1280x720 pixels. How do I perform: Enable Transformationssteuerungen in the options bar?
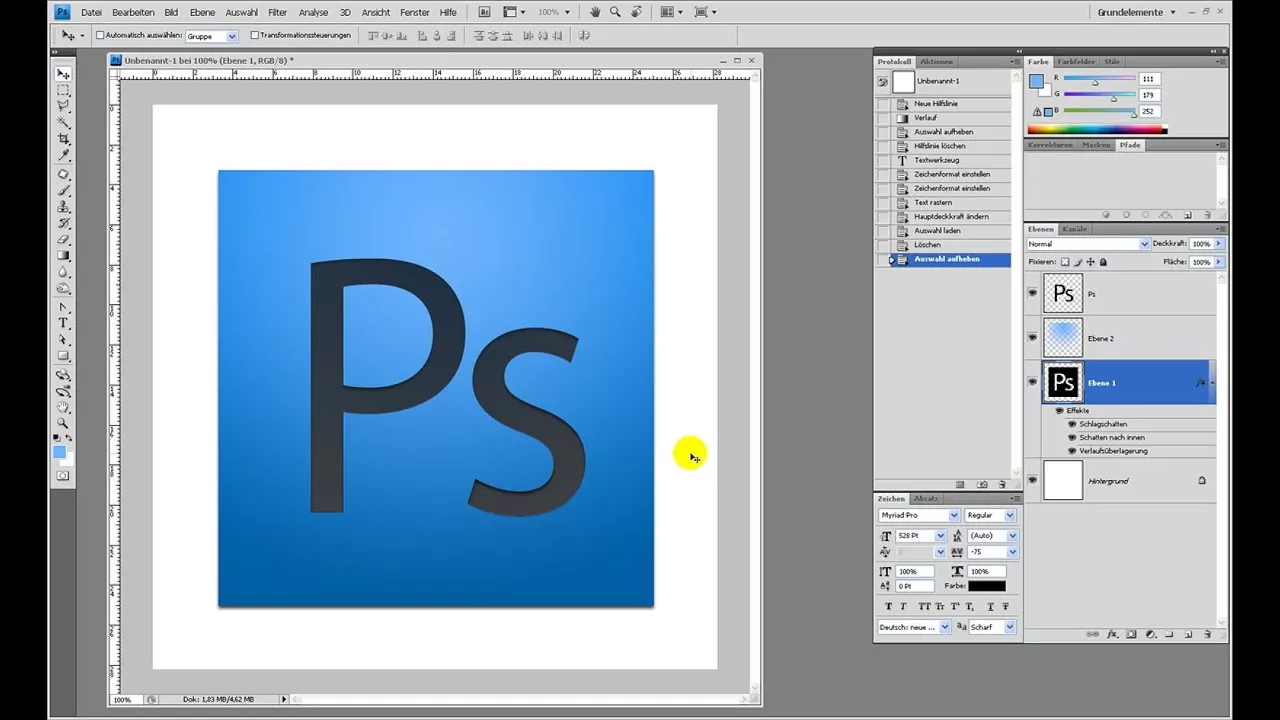click(253, 34)
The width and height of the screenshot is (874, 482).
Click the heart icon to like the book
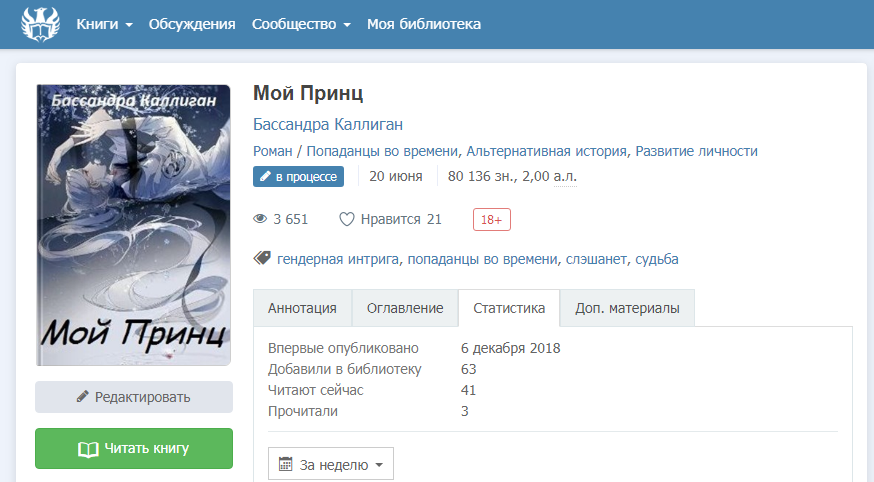(x=347, y=219)
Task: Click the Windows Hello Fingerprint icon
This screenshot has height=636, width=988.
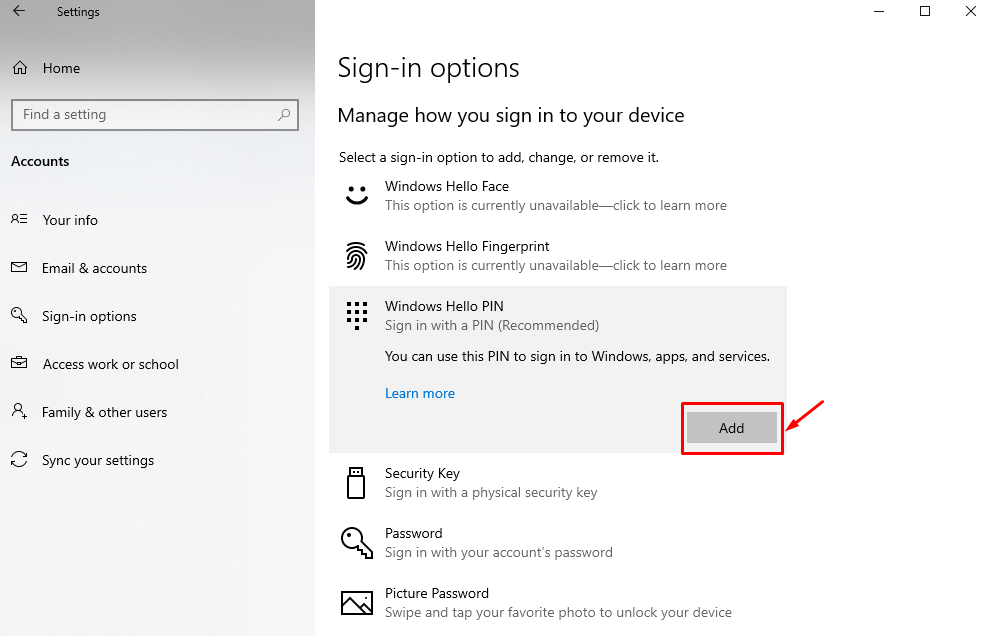Action: [357, 255]
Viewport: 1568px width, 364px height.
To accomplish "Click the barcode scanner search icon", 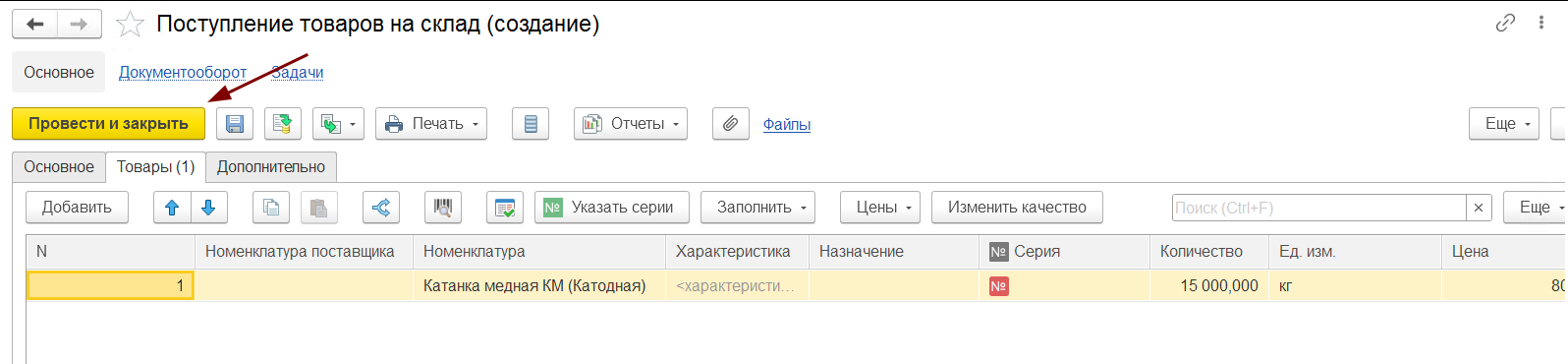I will (x=443, y=208).
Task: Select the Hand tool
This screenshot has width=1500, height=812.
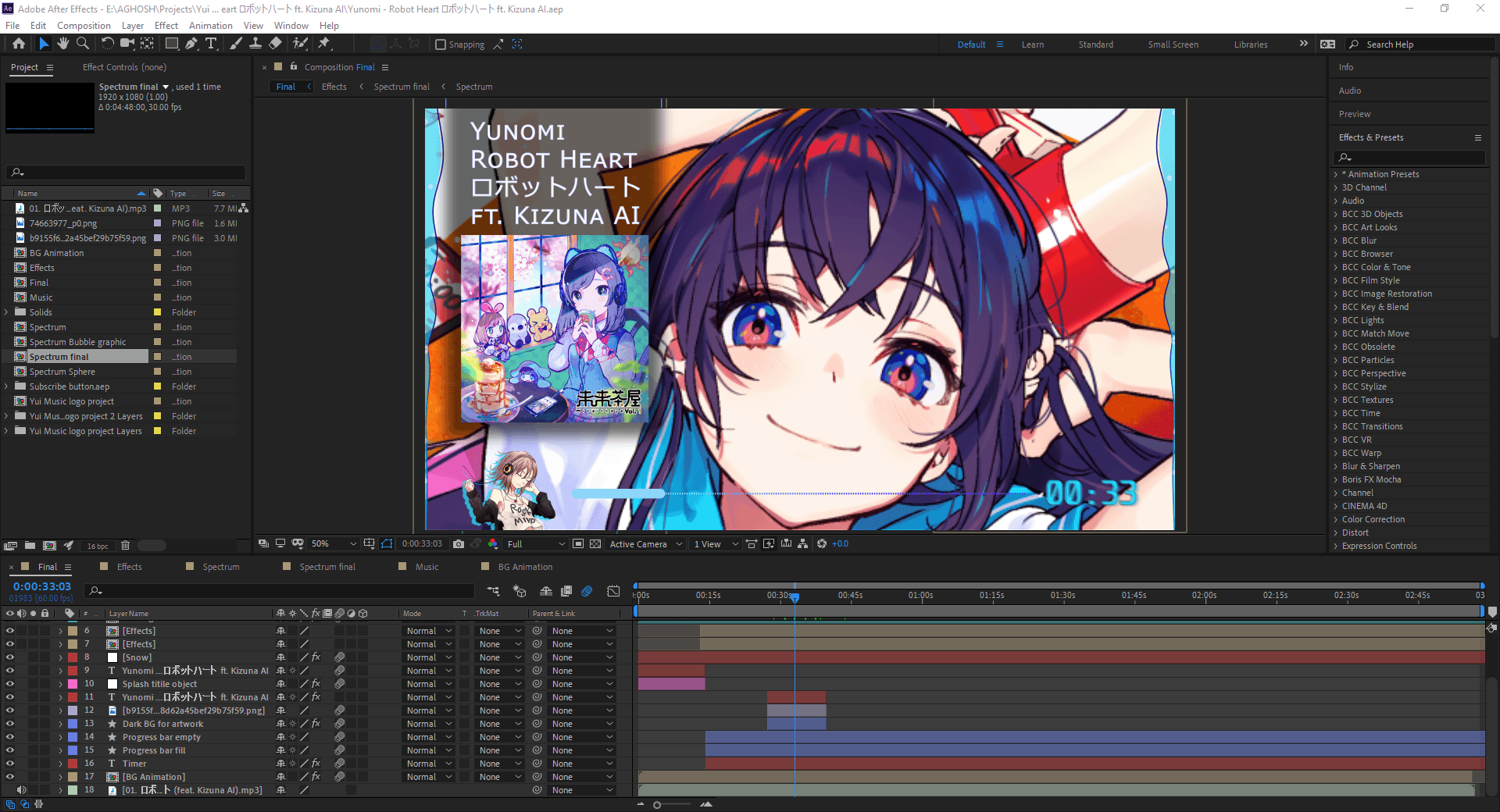Action: (62, 44)
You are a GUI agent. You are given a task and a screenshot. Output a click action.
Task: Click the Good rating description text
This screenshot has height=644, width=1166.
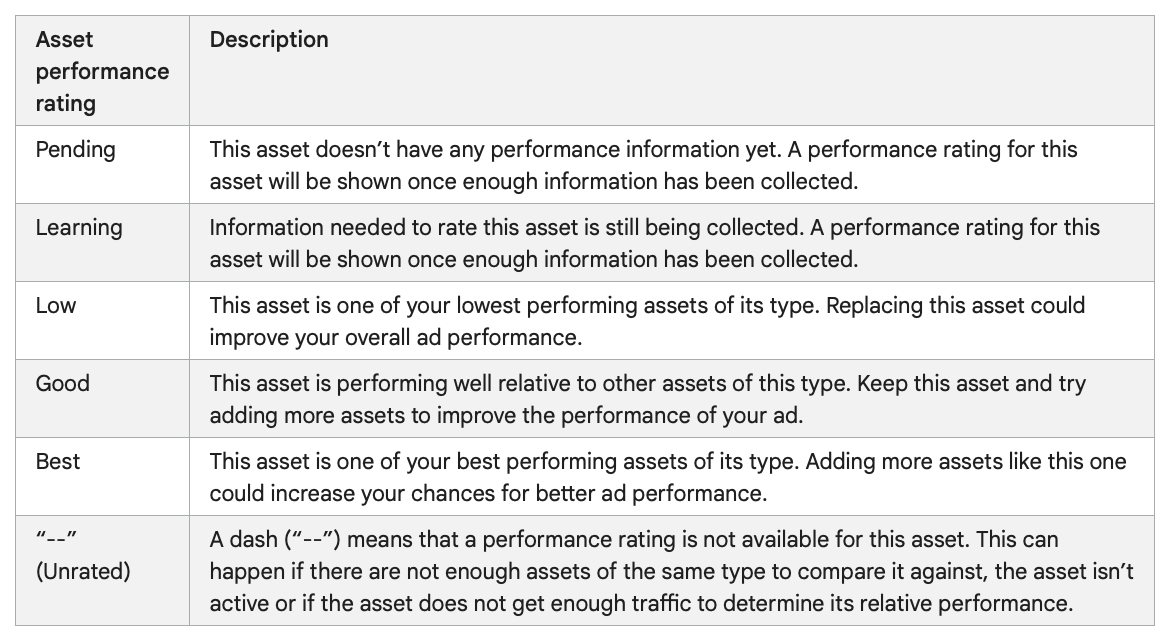tap(648, 399)
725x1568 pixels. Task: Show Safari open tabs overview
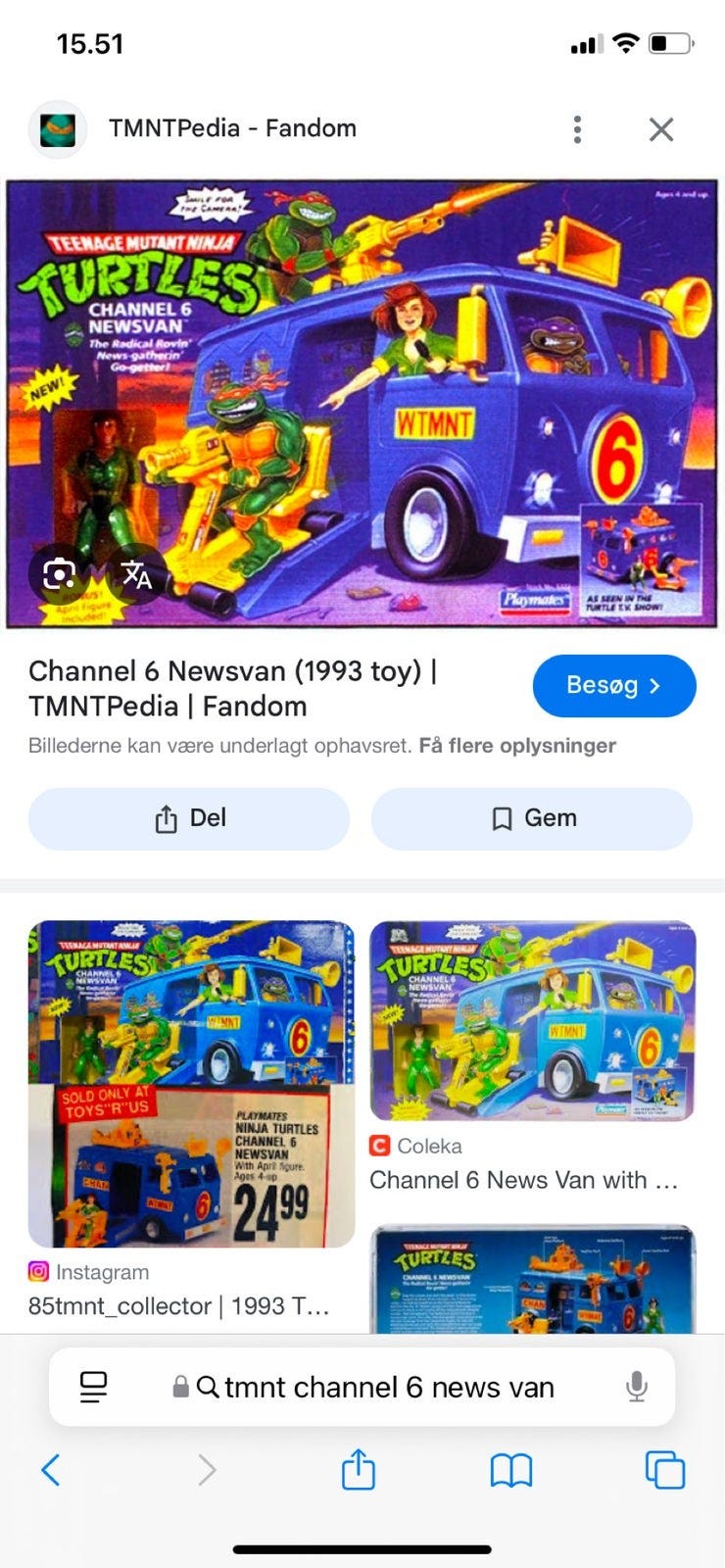point(665,1470)
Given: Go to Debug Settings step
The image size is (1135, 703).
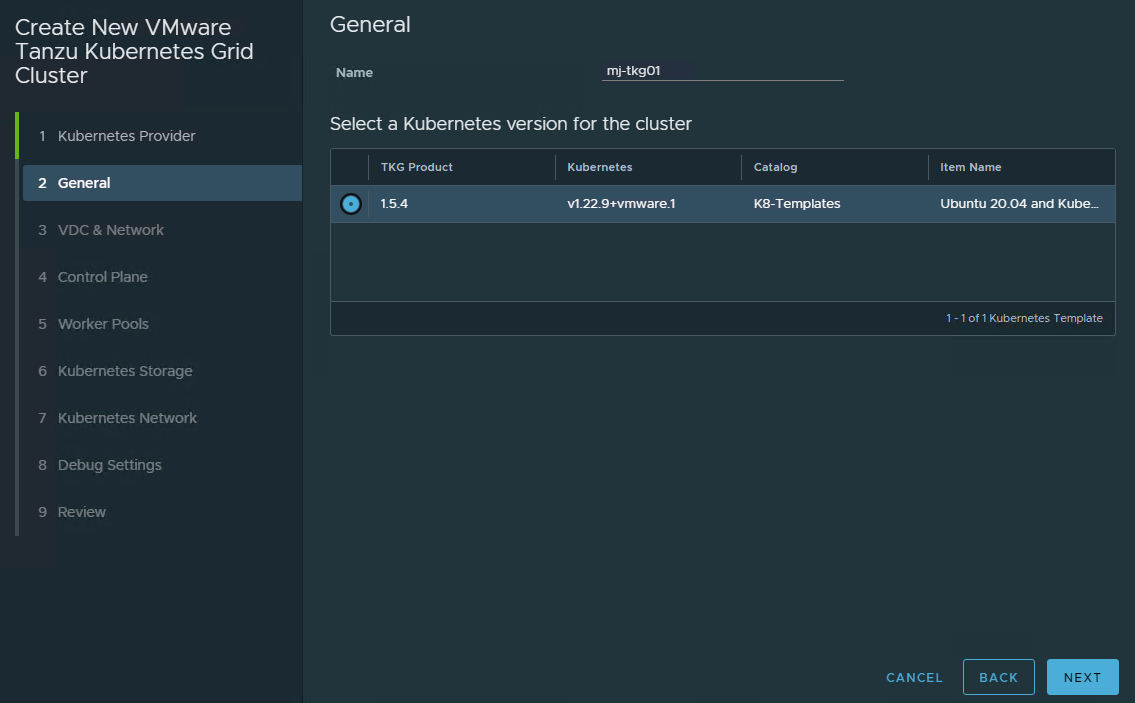Looking at the screenshot, I should tap(109, 465).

### What is expected
Set down only the lines running from the line with "This screenshot has height=644, width=1166." to the end of the entries, inclusive; omit every picture.

### Answer area
This screenshot has height=644, width=1166.
tap(648, 399)
725x1568 pixels. Task: Show Safari open tabs overview
point(665,1470)
Given: Go to Debug Settings step
The image size is (1135, 703).
Looking at the screenshot, I should tap(109, 465).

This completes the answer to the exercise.